**INSTRUCTIONS FOR THE TASK**
The exercise asks for every line of the data to be reproduced exactly.

**THE RECORDS**
--- START ---

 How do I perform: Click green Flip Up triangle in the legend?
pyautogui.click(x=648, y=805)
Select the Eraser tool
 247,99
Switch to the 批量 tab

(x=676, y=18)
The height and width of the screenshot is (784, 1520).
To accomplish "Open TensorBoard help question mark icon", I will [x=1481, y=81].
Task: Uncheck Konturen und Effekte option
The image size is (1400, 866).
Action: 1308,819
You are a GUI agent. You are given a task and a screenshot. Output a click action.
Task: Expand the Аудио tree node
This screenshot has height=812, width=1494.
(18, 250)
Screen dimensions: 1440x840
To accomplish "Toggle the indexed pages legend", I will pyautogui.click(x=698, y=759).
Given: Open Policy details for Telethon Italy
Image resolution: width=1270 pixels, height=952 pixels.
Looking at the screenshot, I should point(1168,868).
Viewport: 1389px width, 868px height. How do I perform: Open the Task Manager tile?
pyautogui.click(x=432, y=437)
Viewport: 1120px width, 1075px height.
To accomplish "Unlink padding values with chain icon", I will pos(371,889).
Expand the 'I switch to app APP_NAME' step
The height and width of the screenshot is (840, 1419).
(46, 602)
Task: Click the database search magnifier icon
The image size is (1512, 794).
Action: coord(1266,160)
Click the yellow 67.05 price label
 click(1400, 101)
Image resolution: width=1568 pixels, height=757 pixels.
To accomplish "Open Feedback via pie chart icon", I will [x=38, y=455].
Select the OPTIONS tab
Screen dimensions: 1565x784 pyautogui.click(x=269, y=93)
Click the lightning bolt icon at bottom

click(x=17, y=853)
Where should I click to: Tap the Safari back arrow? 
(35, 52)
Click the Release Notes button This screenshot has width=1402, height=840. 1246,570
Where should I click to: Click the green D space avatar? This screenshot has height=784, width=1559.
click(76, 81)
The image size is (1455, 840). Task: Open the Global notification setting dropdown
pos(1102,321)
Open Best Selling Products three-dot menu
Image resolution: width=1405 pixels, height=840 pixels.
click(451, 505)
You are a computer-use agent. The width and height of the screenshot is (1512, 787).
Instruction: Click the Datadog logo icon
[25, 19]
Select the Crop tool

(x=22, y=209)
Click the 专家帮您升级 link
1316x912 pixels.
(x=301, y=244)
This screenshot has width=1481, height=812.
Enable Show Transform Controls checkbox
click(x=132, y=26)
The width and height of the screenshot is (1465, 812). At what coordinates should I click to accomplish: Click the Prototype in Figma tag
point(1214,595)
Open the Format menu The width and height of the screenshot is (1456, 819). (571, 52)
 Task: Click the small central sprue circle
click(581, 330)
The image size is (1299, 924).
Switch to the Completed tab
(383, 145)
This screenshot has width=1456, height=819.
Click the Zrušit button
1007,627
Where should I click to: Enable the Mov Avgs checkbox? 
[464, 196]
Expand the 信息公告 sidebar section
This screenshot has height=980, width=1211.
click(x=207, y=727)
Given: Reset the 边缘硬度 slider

--- END ---

**RESULT**
 How do I perform: Click green Flip Up triangle in the legend?
pyautogui.click(x=648, y=805)
Select the Eraser tool
 247,99
Switch to the 批量 tab

(x=676, y=18)
The height and width of the screenshot is (784, 1520).
To accomplish "Open TensorBoard help question mark icon", I will [x=1481, y=81].
Task: Uncheck Konturen und Effekte option
The image size is (1400, 866).
Action: 1308,819
You are a GUI agent. You are given a task and a screenshot. Output a click action.
Task: Expand the Аудио tree node
This screenshot has height=812, width=1494.
(18, 250)
Screen dimensions: 1440x840
To accomplish "Toggle the indexed pages legend", I will pyautogui.click(x=698, y=759).
Given: Open Policy details for Telethon Italy
Image resolution: width=1270 pixels, height=952 pixels.
Looking at the screenshot, I should point(1168,868).
Viewport: 1389px width, 868px height. How do I perform: Open the Task Manager tile?
pyautogui.click(x=432, y=437)
Viewport: 1120px width, 1075px height.
To accomplish "Unlink padding values with chain icon", I will pos(371,889).
Expand the 'I switch to app APP_NAME' step
The height and width of the screenshot is (840, 1419).
(46, 602)
Task: Click the database search magnifier icon
The image size is (1512, 794).
Action: coord(1266,160)
Click the yellow 67.05 price label
 click(1400, 101)
Image resolution: width=1568 pixels, height=757 pixels.
To accomplish "Open Feedback via pie chart icon", I will [x=38, y=455].
Select the OPTIONS tab
Screen dimensions: 1565x784 pyautogui.click(x=269, y=93)
Click the lightning bolt icon at bottom

click(x=17, y=853)
Where should I click to: Tap the Safari back arrow? 
(35, 52)
Click the Release Notes button This screenshot has width=1402, height=840. 1246,570
Where should I click to: Click the green D space avatar? This screenshot has height=784, width=1559.
click(76, 81)
The image size is (1455, 840). Task: Open the Global notification setting dropdown
pos(1102,321)
Open Best Selling Products three-dot menu
Image resolution: width=1405 pixels, height=840 pixels.
click(451, 505)
You are a computer-use agent. The width and height of the screenshot is (1512, 787).
Instruction: Click the Datadog logo icon
[25, 19]
Select the Crop tool

(x=22, y=209)
Click the 专家帮您升级 link
1316x912 pixels.
(x=301, y=244)
This screenshot has width=1481, height=812.
Enable Show Transform Controls checkbox
click(x=132, y=26)
The width and height of the screenshot is (1465, 812). At what coordinates should I click to accomplish: Click the Prototype in Figma tag
point(1214,595)
Open the Format menu The width and height of the screenshot is (1456, 819). (571, 52)
 Task: Click the small central sprue circle
click(581, 330)
The image size is (1299, 924).
Switch to the Completed tab
(383, 145)
This screenshot has width=1456, height=819.
Click the Zrušit button
1007,627
Where should I click to: Enable the Mov Avgs checkbox? 
[464, 196]
Expand the 信息公告 sidebar section
This screenshot has height=980, width=1211.
click(x=207, y=727)
Given: Reset the 边缘硬度 slider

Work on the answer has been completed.